» Work task: Write the records out again without change. Leave the pictures behind.

(Saved data entries)
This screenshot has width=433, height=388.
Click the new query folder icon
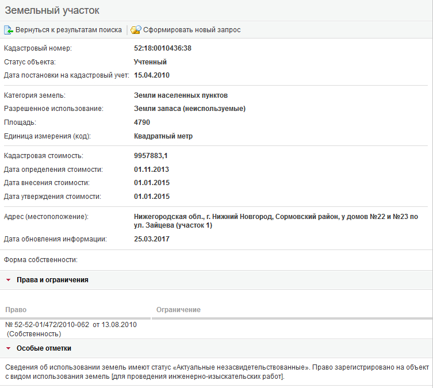point(136,30)
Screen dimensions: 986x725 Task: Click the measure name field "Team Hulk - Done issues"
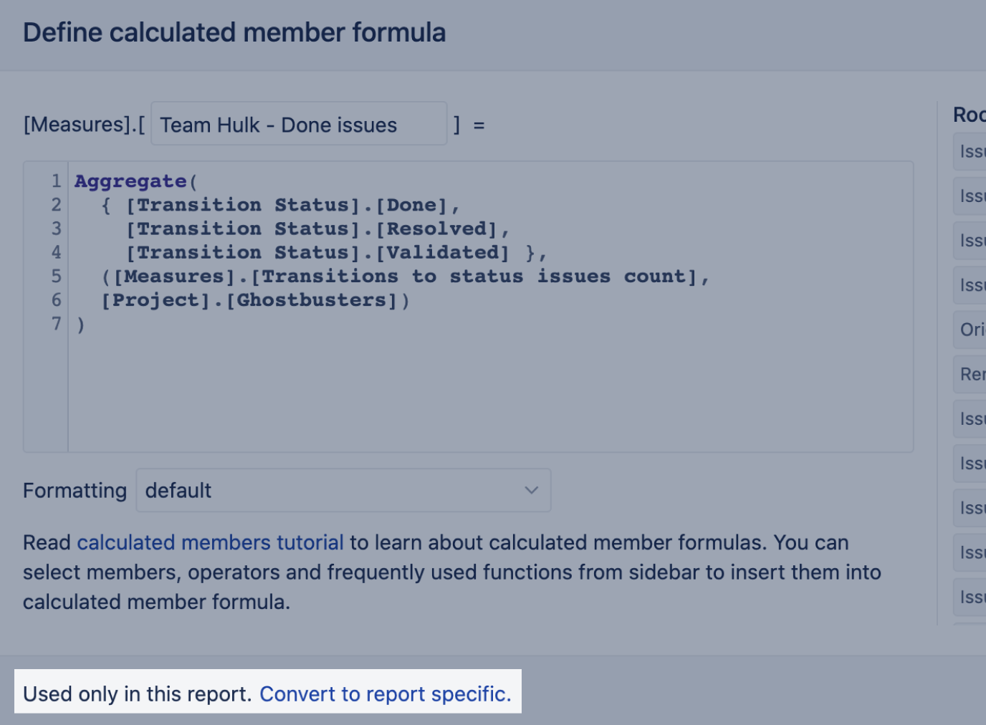[x=298, y=125]
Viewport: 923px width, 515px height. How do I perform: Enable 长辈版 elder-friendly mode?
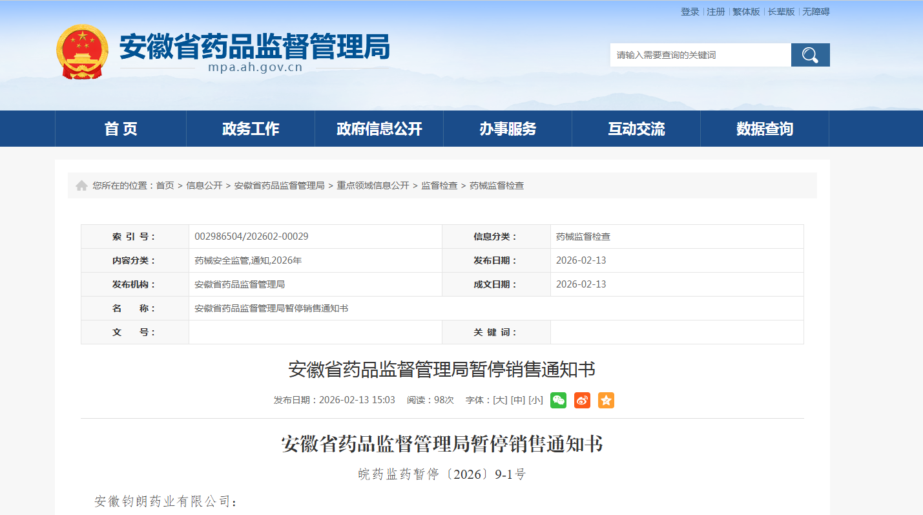click(x=781, y=12)
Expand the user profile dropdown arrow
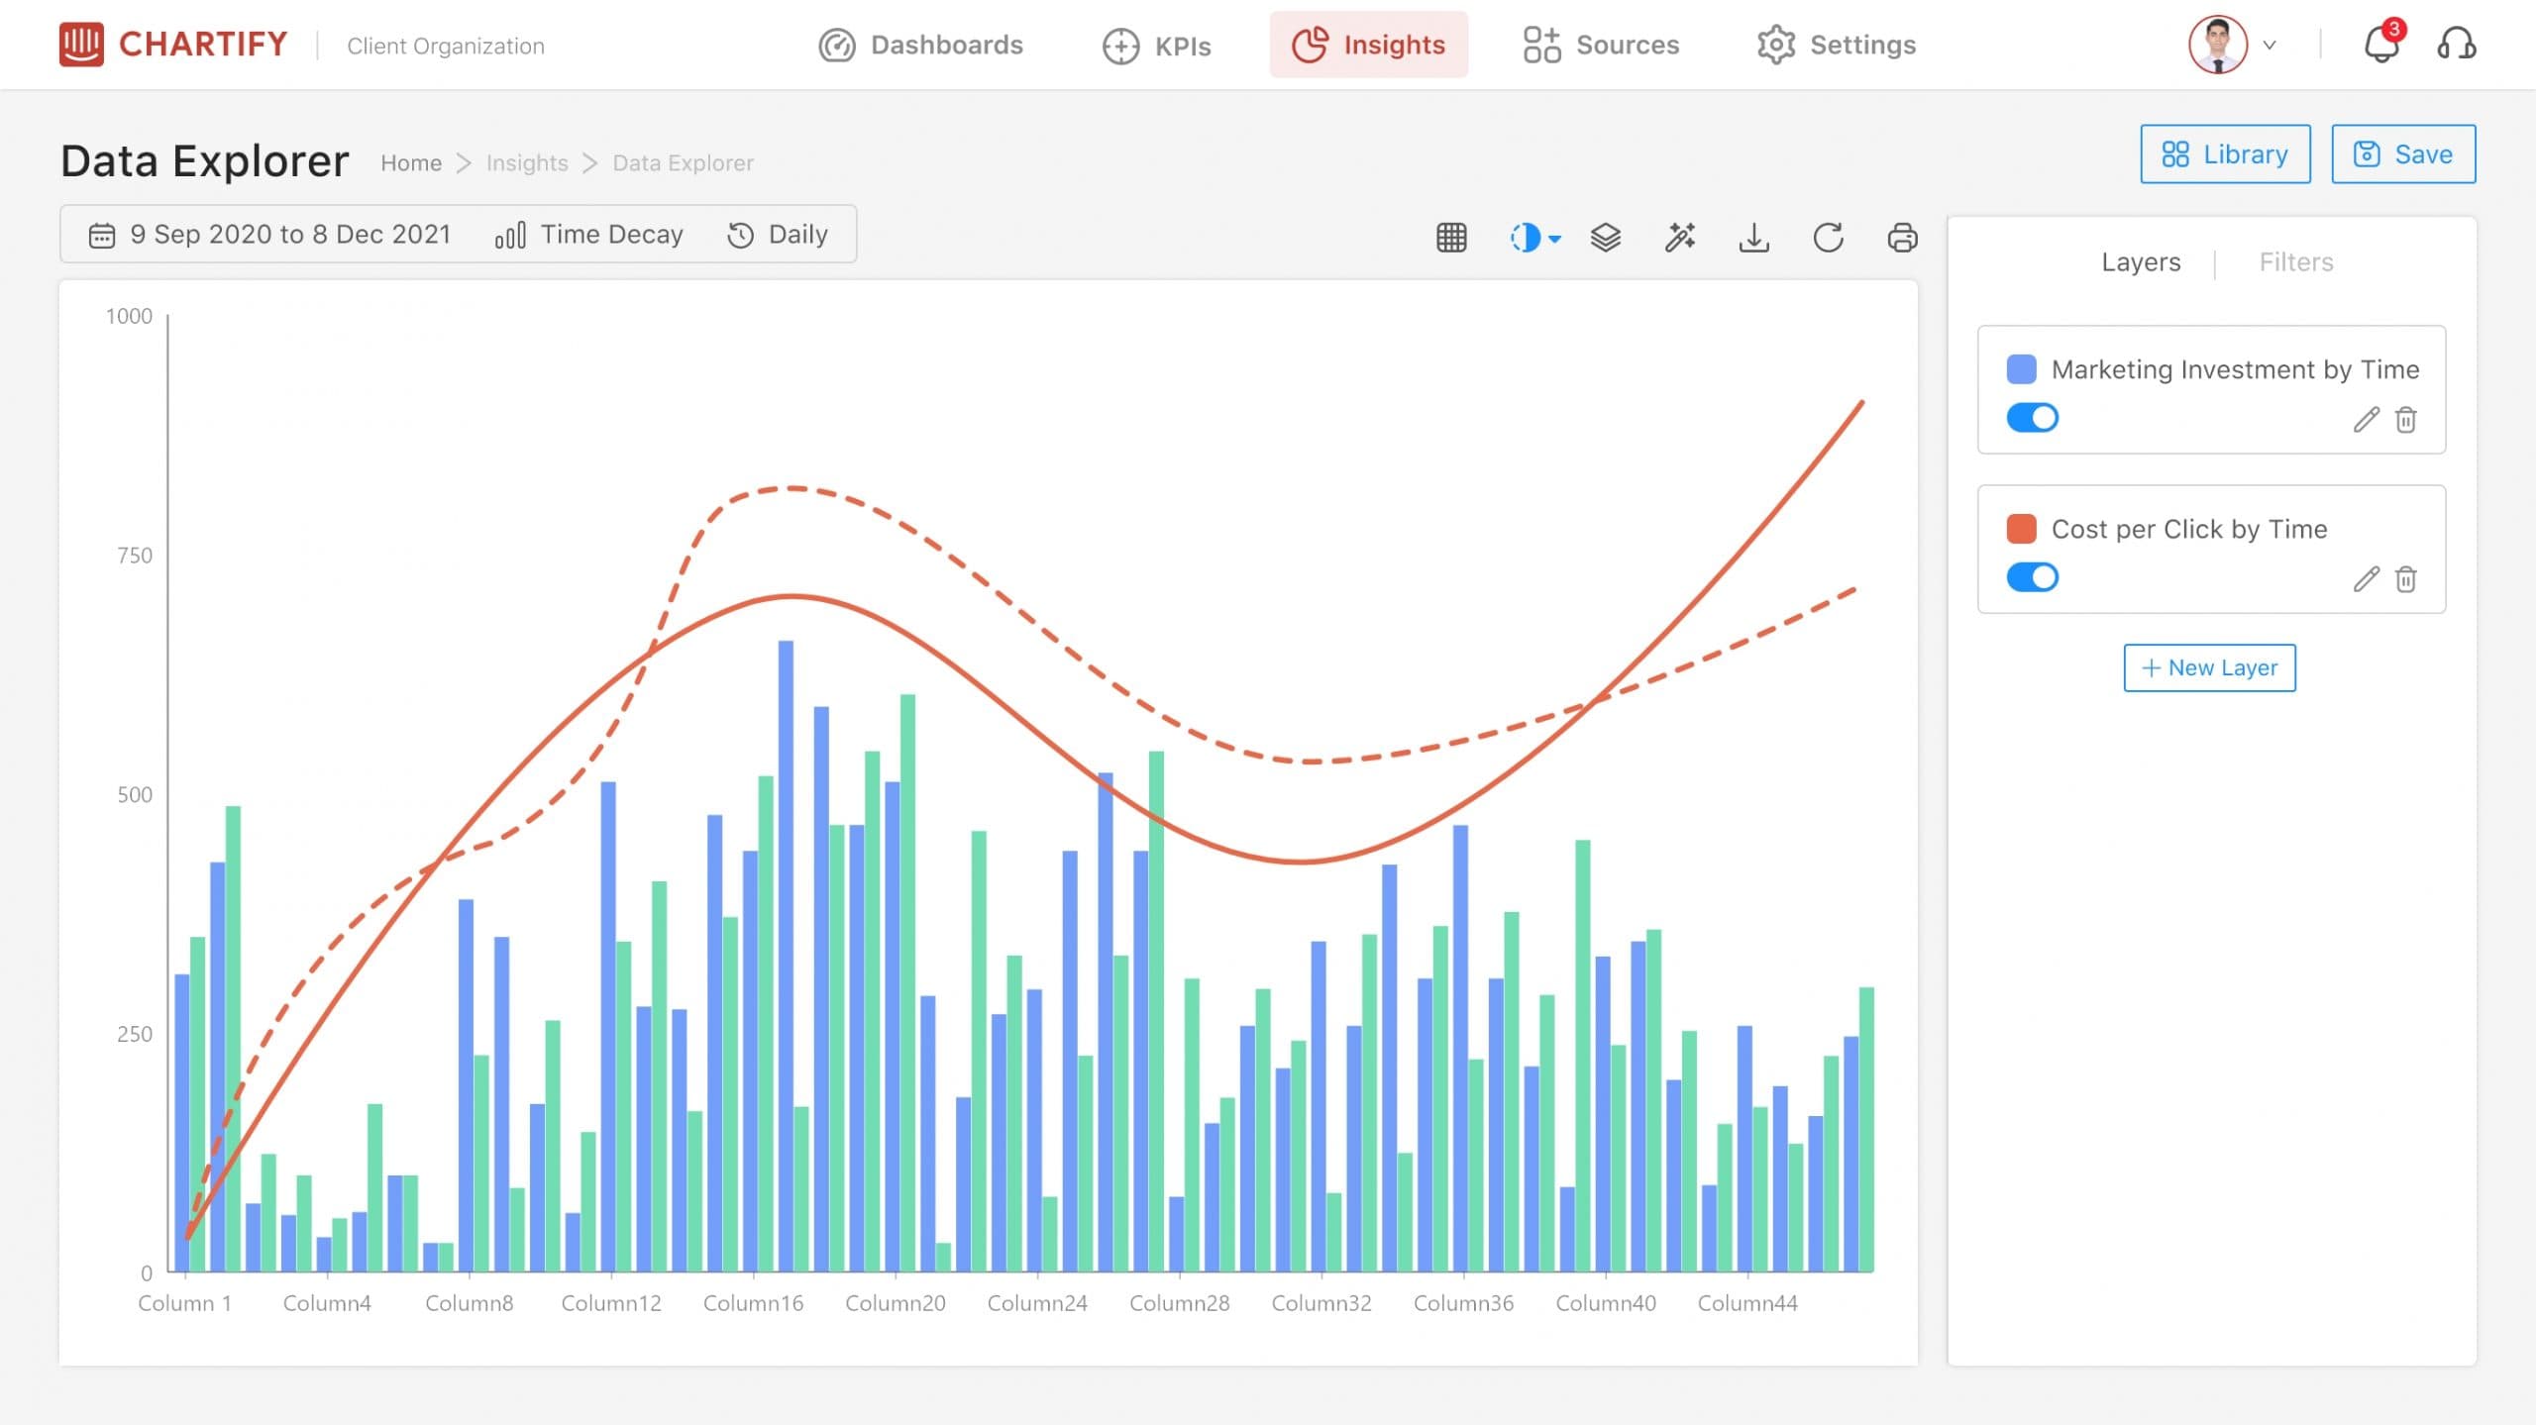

» Result:
This screenshot has width=433, height=388.
Click the new query folder icon
point(136,30)
Screen dimensions: 986x725 Task: Click the measure name field "Team Hulk - Done issues"
[x=298, y=125]
Viewport: 923px width, 515px height. How do I perform: Enable 长辈版 elder-friendly mode?
click(x=781, y=12)
Expand the user profile dropdown arrow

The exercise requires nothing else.